The Committee of Sponsoring Organizations of the Treadway Commission, COSO, is dedicated to providing thought leadership through the development of comprehensive frameworks and guidance on internal control, enterprise risk management, and fraud deterrence designed to improve organizational performance and oversight and to reduce the extent of fraud in organizations.
The Framework itself is a set of principles organized into five interrelated components:
1. Governance and Culture: Governance sets the organization’s tone, reinforcing the importance of, and establishing oversight responsibilities for, enterprise risk management. Culture pertains to ethical values, desired behaviors, and understanding of risk in the entity.
2. Strategy and Objective-Setting: Enterprise risk management, strategy, and objective-setting work together in the strategic-planning process. A risk appetite is established and aligned with strategy; business objectives put strategy into practice while serving as a basis for identifying, assessing, and responding to risk.
3. Performance: Risks that may impact the achievement of strategy and business objectives need to be identified and assessed. Risks are prioritized by severity in the context of risk appetite. The organization then selects risk responses and takes a portfolio view of the amount of risk it has assumed. The results of this process are reported to key risk stakeholders.
4. Review and Revision: By reviewing entity performance, an organization can con-sider how well the enterprise risk management components are functioning over time and in light of substantial changes, and what revisions are needed.
5. Information, Communication, and Reporting: Enterprise risk managementrequires a continual process of obtaining and sharing necessary information, from both internal and external sources, which flows up, down, and across the organization.
The five components in the updated Framework are supported by a set of principles. 4 These principles cover everything from governance to monitoring:
- Governance and Culture:
- Exercises Board Risk Oversight;
- Establishes Operating Structures;
- Defines Desired Culture;
- Demonstrates Commitment To Core Values;
- Attracts; Develops, And Retains Capable Individuals.
- Strategy and Objective-Setting:
- Analyzes Business Context;
- Defines Risk Appetite;
- Evaluates Alternative Strategies;
- Formulates Business Objectives.
- Identifies Risk;
- Assesses Severity Of Risk;
- Prioritizes Risks;
- Implements Risk Responses;
- Develops Portfolio View.
- Review and Revision:
- Assesses Substantial Change;
- Reviews Risk And Performance;
- Pursues Improvement In Enterprise Risk Management.
- Information, Communication, and Reporting:
- Leverages Information And Technology;
- Communicates Risk Information;
- Reports On Risk, Culture, And Performance.
Looking into the Future
There is no doubt that organizations will continue to face a future full of volatility, complexity, and ambiguity. Enterprise risk management will be an important part of how an organization manages and prospers through these times. Regardless of the type and size of an entity, strategies need to stay true to their mission. And all entities need to exhibit traits that drive an effective response to change, including agile decision-making, the ability to respond in a cohesive manner, and the adaptive capacity to pivot and reposition while maintaining high levels of trust among stakeholders.

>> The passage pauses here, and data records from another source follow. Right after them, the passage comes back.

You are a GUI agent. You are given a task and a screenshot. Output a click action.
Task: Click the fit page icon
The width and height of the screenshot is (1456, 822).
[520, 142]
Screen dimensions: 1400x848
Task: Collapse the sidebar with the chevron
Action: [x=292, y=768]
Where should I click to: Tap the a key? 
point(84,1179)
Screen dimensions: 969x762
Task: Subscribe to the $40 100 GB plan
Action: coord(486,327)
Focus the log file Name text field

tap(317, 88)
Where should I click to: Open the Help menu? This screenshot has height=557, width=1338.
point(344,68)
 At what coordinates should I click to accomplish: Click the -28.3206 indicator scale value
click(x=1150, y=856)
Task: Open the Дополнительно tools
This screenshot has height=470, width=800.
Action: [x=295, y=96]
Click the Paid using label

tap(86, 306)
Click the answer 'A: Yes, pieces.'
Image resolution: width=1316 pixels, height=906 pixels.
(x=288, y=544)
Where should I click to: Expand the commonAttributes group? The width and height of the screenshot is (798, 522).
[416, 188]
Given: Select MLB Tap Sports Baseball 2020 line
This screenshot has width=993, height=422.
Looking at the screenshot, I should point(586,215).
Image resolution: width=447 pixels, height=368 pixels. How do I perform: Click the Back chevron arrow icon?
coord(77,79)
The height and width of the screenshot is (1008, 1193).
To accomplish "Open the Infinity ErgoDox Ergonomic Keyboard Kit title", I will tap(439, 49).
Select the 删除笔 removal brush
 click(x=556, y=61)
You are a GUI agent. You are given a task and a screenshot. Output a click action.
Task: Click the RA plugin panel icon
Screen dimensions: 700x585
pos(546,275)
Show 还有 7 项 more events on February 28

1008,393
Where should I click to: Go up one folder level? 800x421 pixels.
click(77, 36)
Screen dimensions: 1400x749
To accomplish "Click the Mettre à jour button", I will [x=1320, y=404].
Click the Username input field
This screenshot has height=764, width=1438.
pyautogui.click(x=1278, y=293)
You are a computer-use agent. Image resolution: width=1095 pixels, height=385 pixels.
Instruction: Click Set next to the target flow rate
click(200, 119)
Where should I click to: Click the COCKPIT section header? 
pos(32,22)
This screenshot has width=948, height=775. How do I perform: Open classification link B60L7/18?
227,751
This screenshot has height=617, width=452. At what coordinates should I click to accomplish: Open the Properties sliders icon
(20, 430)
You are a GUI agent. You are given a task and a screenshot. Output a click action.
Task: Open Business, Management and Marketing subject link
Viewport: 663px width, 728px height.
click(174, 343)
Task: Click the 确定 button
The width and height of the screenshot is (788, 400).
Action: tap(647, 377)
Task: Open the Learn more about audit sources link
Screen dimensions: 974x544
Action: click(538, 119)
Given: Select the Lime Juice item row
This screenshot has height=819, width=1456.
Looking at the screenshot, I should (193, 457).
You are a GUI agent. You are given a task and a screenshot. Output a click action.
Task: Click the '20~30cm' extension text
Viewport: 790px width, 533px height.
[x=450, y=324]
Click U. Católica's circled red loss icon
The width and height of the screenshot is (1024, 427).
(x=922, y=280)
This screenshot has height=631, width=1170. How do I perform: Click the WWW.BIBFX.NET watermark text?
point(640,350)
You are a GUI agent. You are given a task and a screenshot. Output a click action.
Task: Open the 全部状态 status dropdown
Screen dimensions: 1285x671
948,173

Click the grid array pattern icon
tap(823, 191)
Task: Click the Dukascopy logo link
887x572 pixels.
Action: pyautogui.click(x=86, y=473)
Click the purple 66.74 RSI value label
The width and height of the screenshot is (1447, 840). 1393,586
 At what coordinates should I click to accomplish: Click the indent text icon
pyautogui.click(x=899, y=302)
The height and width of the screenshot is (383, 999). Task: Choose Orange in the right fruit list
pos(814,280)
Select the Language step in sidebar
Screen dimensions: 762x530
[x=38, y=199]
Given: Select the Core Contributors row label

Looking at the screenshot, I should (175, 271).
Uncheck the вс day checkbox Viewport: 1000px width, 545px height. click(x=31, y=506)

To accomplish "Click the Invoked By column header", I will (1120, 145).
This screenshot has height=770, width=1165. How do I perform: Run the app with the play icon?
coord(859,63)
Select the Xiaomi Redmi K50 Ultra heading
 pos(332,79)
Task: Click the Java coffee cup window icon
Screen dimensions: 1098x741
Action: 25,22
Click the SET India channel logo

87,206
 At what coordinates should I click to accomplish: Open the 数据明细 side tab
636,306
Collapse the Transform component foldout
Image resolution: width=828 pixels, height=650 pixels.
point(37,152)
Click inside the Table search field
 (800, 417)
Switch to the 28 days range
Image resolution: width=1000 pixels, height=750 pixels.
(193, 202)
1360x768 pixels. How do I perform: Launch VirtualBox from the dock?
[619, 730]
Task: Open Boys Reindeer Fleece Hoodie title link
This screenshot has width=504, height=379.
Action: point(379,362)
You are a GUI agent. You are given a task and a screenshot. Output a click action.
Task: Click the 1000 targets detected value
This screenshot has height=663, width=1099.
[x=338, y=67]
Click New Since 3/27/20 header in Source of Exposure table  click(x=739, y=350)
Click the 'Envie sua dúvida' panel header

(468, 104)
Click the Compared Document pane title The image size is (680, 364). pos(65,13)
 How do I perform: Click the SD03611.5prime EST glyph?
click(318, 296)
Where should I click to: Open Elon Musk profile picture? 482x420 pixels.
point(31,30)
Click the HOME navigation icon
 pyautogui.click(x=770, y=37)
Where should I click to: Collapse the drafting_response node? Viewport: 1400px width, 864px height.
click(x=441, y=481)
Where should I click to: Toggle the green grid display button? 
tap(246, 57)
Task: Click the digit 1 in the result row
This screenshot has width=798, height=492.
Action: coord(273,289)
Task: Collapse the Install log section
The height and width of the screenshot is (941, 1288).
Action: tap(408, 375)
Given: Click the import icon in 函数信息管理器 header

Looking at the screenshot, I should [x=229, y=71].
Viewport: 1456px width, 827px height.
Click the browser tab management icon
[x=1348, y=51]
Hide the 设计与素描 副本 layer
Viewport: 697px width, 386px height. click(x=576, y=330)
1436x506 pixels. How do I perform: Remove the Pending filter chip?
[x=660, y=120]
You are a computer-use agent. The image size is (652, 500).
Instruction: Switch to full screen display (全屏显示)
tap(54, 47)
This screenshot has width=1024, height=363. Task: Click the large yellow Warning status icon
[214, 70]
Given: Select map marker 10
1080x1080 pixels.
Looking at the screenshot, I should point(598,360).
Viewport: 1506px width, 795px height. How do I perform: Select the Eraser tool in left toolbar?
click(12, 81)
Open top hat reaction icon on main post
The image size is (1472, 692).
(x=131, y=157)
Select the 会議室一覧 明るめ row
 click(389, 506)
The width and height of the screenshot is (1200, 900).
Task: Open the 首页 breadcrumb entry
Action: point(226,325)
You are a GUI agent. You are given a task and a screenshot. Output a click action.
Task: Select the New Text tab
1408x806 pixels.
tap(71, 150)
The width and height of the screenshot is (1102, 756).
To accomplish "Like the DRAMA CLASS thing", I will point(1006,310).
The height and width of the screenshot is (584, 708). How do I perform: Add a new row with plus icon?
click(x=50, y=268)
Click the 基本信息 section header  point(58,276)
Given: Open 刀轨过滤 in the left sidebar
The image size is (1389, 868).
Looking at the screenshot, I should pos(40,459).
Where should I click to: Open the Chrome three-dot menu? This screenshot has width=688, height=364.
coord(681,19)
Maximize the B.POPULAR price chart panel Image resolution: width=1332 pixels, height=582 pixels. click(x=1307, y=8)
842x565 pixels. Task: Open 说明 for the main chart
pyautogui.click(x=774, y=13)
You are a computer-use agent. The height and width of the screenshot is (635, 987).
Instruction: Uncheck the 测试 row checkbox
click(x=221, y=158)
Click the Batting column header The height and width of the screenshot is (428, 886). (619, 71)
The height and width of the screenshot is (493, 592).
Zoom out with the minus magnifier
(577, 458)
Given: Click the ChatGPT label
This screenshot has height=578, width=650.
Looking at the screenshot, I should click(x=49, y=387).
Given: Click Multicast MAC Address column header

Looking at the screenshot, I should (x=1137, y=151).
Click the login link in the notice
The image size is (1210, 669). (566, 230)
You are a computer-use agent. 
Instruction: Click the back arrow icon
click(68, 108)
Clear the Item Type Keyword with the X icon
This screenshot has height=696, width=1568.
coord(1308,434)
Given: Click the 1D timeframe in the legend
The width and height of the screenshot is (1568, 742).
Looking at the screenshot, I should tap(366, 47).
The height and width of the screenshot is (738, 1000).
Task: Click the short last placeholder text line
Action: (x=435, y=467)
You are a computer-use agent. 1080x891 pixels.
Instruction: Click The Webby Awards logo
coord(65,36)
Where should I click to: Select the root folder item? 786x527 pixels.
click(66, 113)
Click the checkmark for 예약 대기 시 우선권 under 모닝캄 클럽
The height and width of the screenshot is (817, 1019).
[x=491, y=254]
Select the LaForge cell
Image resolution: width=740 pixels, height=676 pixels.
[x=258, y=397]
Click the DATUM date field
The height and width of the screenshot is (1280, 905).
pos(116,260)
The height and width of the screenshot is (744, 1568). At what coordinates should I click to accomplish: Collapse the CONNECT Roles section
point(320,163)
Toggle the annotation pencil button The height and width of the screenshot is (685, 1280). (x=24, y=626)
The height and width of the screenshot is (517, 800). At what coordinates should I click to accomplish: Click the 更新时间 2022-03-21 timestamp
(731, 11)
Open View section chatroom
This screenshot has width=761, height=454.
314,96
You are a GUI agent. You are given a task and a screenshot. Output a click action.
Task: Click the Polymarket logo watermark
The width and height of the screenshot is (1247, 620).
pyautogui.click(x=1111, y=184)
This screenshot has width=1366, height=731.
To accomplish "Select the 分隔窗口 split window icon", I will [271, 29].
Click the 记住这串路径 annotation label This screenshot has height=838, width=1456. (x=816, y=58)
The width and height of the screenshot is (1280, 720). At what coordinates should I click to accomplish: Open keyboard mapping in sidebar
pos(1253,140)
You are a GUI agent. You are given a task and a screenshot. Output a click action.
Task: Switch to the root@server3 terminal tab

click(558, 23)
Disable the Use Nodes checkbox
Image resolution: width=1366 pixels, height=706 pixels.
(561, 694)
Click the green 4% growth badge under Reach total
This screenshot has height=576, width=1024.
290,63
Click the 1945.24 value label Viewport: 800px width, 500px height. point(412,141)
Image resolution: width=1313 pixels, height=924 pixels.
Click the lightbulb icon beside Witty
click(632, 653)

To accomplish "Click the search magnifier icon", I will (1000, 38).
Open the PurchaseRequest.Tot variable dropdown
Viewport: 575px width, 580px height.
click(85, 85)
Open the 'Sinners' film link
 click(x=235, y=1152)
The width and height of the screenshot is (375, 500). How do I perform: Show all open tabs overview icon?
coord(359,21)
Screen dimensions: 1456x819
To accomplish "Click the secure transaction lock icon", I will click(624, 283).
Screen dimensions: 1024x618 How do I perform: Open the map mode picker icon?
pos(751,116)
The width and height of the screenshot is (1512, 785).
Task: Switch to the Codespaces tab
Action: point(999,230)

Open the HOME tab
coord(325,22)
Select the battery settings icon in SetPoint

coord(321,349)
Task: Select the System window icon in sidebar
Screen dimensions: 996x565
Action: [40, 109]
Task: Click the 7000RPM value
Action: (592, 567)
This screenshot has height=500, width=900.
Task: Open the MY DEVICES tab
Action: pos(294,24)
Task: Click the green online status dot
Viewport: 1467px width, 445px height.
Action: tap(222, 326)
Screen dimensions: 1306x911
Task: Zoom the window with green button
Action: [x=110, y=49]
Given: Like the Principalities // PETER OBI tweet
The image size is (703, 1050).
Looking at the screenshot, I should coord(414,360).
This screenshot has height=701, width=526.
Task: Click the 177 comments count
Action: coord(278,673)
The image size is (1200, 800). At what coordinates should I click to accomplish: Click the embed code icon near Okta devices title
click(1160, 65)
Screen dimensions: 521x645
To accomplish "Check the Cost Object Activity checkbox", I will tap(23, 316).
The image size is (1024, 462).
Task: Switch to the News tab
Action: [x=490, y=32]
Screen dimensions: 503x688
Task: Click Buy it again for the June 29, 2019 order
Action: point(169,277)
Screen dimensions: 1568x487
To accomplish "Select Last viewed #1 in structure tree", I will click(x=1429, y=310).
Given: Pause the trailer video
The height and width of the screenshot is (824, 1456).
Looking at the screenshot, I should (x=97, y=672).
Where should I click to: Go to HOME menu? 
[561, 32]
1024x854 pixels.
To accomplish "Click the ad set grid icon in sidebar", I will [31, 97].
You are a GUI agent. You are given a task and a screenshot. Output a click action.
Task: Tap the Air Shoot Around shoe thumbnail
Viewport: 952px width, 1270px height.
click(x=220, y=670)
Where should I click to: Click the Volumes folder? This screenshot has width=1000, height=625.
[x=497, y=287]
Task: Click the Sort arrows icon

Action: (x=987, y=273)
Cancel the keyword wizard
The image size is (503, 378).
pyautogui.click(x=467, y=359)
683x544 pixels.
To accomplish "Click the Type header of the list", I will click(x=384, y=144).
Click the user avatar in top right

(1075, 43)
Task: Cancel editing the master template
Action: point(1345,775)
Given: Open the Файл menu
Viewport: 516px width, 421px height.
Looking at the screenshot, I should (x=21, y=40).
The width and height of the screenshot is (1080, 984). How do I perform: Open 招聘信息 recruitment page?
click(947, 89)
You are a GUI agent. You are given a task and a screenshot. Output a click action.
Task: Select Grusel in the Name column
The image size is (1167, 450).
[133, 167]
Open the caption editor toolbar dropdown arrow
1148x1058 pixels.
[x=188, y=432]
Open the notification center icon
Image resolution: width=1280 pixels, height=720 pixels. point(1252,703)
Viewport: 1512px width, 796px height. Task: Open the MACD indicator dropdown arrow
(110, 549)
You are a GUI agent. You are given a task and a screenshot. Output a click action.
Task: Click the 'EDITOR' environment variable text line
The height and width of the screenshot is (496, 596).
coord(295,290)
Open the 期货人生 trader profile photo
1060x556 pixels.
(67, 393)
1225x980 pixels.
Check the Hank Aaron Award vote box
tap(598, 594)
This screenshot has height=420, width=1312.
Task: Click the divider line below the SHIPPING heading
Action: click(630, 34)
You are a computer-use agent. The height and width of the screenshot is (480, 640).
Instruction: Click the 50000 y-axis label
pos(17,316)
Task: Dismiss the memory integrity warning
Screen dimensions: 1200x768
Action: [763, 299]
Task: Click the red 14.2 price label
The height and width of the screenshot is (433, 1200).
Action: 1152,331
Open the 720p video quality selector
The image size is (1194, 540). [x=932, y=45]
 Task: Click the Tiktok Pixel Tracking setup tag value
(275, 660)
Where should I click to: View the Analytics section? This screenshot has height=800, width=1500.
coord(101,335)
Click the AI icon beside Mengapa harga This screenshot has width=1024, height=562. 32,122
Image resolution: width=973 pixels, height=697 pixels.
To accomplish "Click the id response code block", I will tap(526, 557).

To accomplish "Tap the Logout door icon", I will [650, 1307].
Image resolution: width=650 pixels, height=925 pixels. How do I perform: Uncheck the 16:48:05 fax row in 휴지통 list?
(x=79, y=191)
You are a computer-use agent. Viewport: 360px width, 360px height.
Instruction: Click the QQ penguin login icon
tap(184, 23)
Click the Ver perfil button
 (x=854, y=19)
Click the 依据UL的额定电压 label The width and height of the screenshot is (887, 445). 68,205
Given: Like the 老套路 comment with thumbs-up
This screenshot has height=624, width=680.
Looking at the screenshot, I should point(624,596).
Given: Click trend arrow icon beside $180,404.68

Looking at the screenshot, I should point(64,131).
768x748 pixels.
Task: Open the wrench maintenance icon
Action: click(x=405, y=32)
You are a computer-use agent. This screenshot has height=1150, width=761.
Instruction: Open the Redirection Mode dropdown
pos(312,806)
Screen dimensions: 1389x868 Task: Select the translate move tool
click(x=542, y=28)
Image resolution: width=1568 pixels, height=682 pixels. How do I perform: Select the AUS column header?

As we look into the future, there are several trends that will have an effect on enterprise risk management. Just four of these are:
- Dealing with the proliferation of data: As more and more data becomes available and the speed at which new data can be analyzed increases, enterprise risk management will need to adapt. The data will come from both inside and outside the entity, and it will be structured in new ways. Advanced analytics and data visualization tools will evolve and be very helpful in understanding risk and its impact—both positive and negative.
- Leveraging artificial intelligence and automation: Many people feel that we have entered the era of automated processes and artificial intelligence. Regardless of individual beliefs, it is important for enterprise risk management practices to consider the impact of these and future technologies, and leverage their capabilities. Previously unrecognizable relationships, trends and patterns can be uncovered, providing a rich source of information critical to managing risk.
- Managing the cost of risk management: A frequent concern expressed by many business executives is the cost of risk management, compliance processes, and control activities in comparison to the value gained. As enterprise risk management practices evolve, it will become important that activities spanning risk, compliance, control, and even governance be efficiently coordinated to provide maximum benefit to the organization. This may represent one of the best opportunities for enterprise risk management to redefine its importance to the organization.